Texto de página:
============

Efectivamente, todo este texto no es más que una larga broma, muy probablemente escrita en la esquina de alguno de mis bares preferidos. Pero me gustaría que piensen seriamente en cuántos momentos memorables de nuestra alta cultura tienen este mismo escenario: porque eso es por algo. El cine me parece el más claro ejemplo de esta influencia: no es sólo que directores populares como Alex de la Iglesia hayan rodado una película que se llama justamente así, “El bar”, es que es casi imposible ver una película española donde no haya escenas centrales en la trama que transcurran en uno de ellos. Del café Gijón de “La Colmena” a los deliciosos diálogos en plena barra que mantienen Ricardo Darín y Javier Cámara en “Truman”, pasando por los ambientes de aquel tiempo onírico que fue la expo 92 que retrata Alberto Rodríguez a través de sus baretos de barrio llenos de maquinitas de Curro en “Grupo 7” para finalizar en pequeñas obras de arte como esa escena de “Magical Girl” (a la película de Carlos Vermut no le sobra un fotograma, ni siquiera el que tienen en la cabecera de este texto) en la que un José Sacristán que está haciendo la interpretación de su vida le descerraja un tiro entre ceja y ceja al tipo que tiene en frente envuelto en esa luz fría de la noche etílica, rodeado de un vacío atroz (apenas hay clientes) lleno solo por el ruido de la barra y una televisión que nadie está viendo. Eso es un bar en España: un escenario para nuestros días hecho de elementos groseramente variopintos que no debería funcionar, pero que funciona. No es bonito, ni acogedor, pero resulta tan humano en su imperfección que puede alojar nuestras vidas y cualquier otra cosa. También un asesinato de película.

============

Datos proporcionados:
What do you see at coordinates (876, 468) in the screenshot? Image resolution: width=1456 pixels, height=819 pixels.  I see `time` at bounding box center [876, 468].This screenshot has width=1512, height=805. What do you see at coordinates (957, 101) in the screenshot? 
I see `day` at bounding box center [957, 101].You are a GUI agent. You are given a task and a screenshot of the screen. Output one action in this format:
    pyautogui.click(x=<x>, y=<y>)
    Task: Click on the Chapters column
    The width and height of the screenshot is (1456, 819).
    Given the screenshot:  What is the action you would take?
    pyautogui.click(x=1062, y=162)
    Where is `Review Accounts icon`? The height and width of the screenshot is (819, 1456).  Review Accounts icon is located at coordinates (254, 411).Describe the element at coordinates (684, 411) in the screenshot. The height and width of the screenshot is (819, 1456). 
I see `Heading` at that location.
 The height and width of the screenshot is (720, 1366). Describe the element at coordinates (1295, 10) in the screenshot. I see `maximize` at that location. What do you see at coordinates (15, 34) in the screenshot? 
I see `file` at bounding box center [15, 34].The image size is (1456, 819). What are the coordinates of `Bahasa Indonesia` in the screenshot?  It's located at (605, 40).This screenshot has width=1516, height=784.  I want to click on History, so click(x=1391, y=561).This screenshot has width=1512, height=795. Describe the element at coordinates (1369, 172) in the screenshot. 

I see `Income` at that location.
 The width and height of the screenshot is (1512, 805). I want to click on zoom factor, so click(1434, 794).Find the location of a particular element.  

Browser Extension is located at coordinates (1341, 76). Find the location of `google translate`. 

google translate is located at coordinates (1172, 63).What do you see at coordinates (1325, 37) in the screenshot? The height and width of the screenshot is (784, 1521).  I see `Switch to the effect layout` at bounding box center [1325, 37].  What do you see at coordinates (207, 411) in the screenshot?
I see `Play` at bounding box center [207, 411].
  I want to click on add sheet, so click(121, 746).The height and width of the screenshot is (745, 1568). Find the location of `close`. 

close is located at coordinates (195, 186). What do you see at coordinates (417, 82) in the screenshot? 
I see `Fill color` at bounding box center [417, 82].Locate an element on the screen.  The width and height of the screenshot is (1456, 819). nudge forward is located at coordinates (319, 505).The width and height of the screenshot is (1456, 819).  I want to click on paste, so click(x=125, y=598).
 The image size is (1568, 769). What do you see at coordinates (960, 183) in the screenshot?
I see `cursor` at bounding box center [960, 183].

============

Tareas por realizar:
• A. Según el texto sobre los bares en el cine español, ¿qué actores mantienen diálogos en plena barra en "Truman"?
• B. Prosiga el texto sobre los bares en el cine español a partir de su última oración.

Resultados en orden:
• A. Ricardo Darín y Javier Cámara.

• B.
En fin, que España es un país de bares y no sé si eso es algo bueno o malo, pero en cualquier caso lo tenía que compartir. Justo es, para seguir con la broma, reconocer también un último mérito a nuestros bares: el de habernos proporcionado, en su variedad, un argumento que todos los españoles podemos compartir. Más allá de las nacionalidades históricas, los privilegios forales y las excepciones culturales. Al fin un lugar común en el que todas y todos podemos encontrarnos y darnos un simbólico achuchón de reconocimiento. Y es el siguiente: No hay peor desayuno que el que le sirven a uno en un bar de Madrid. Allí, mejor contrátenlo en el hotel.